Soo guys I apologize that I have been silent for too long. I chalk this to one of my 'few' habits, a marriage between . Mr Procrastination and Ms. Commitment- phobia lol. Too much has happened, finished my MA, graduated, got a job, travelled for a family reunion and came back to that same job! Oh yeah, I forgot to add the bitterly cold weather we experienced for the whole of January (I know all you US guys will be laughing your heads off).
Anyway to make it up to you I thought to have 3 consecutive updates. My first update would be a new year testimony, my next one would an explanation of the first or more aptly, thoughts on it. The last update will just be randomness plus Blessing tagged me in a meme so I'll do that too. Oh yeah, thanks to mrs ng, neefemi, nice anon, blessing, bsnc and everyone who checked up on me. Sorry if I missed out anyone but I'm typing on my phone and lying down- both of which do not make browsing to check easier. Plus those of u who didn't check cos u can claim u have other ways of reaching me, well *side eyes* ps I have big eyes so I look quite scary now ha ha. Okay, let's get to it...drumrolllllll
So I was extremely pleased to see that once again I arrived into the new year in one piece. Knowledgable of the fact that every year I pray that everyone with me (family and friends) during the previous will make it into the new one. But no such luck. Anyway so back to my story. July 2003, I had just graduated and was too excited! I had planned that I would immediately go on a diet of ice cream, pizzas and cake. I said my goodbyes, hugged those I would miss and left. The diet plan didn't work well as my mom was insistent on amala and ewedu.
A month down the line I fell sick, did all the test malaria, typhoid, yellow fever, everything. They all came back negative. I had malaria like symptoms, a fever that came every night and disappeared in the morning, extreme fatigue- I could just barely climb a flight of stairs. The worst was that all my joints were hurting like crazy. Eventually after a terrible 2 weeks at UCH Ibadan I was clinically diagnosed with an autoimmune disease where the wbc attack the organs, mine started off with my kidneys and no organ was immune as I later discovered.
There's so much to say about what I've been through in the past 8 years. At the beginning I was on 8 different drugs and man were they bitter! I had a flare that affected every single joint in my body, neck, fingers, toes, elbows,knees, even my hips. I developed some eye irritation once a month were my eyes would become blood red (no jokes) sensitive to light and irritated. I would cry and cry cos I just didn't understand- why me? The worst was yet to come. I developed these patches on my hands, fingers and toes. It had something to do with my poor blood circulation and
if I got cold in the slightest I would be unable to walk, shower or write.

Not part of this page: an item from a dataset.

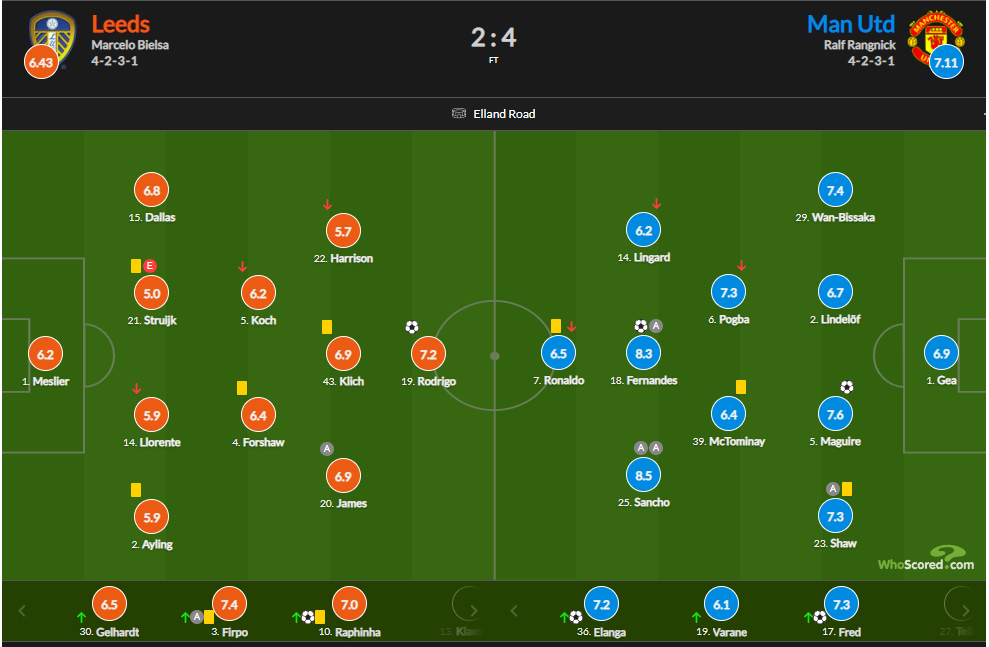The width and height of the screenshot is (989, 647).
Task: Open the Man Utd team name link
Action: [851, 24]
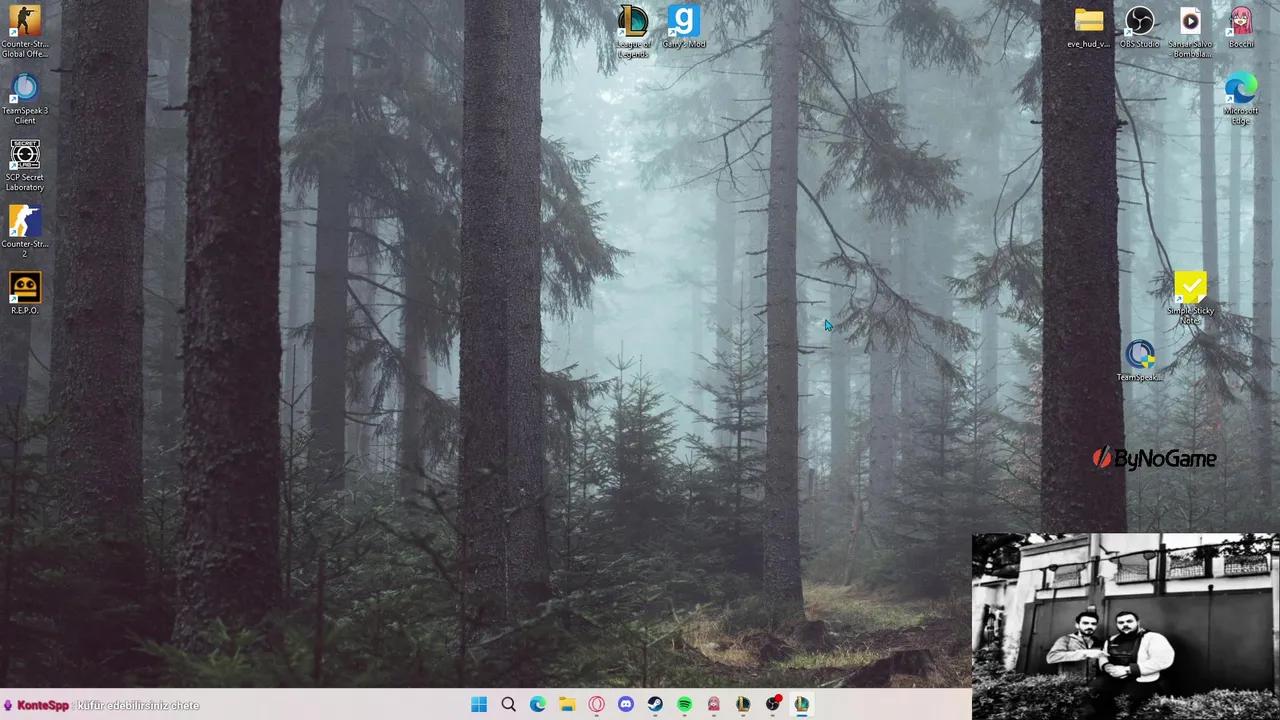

My God, I suffered. I really did. To cap it all off I developed another related but separate autoimmune disease- hyperthyroidism. I had to have a surgery for that and the scar is still there, its not going anywhere. What makes it worse is that I'm not allowed to have vaccinations and some other drugs because of what they might trigger in my body/drugs. I went to nigeria in 2006 and I came back with malaria that almost killed me. Man, the period from my 16th birthday to my 23rd has been filled with pain. I really had plans for life after boarding school. They didn't include missing year of school, losing control of my body and how I felt, having to adjust my lifestyle. The
list goes on and on. Despite my down moments I always knew God was in control, if not when I was going through the pain at least after :_)
So guys that's' the first part, might have a four part post. Plus please I don't need pity, just want to explain my devotion to my big daddy.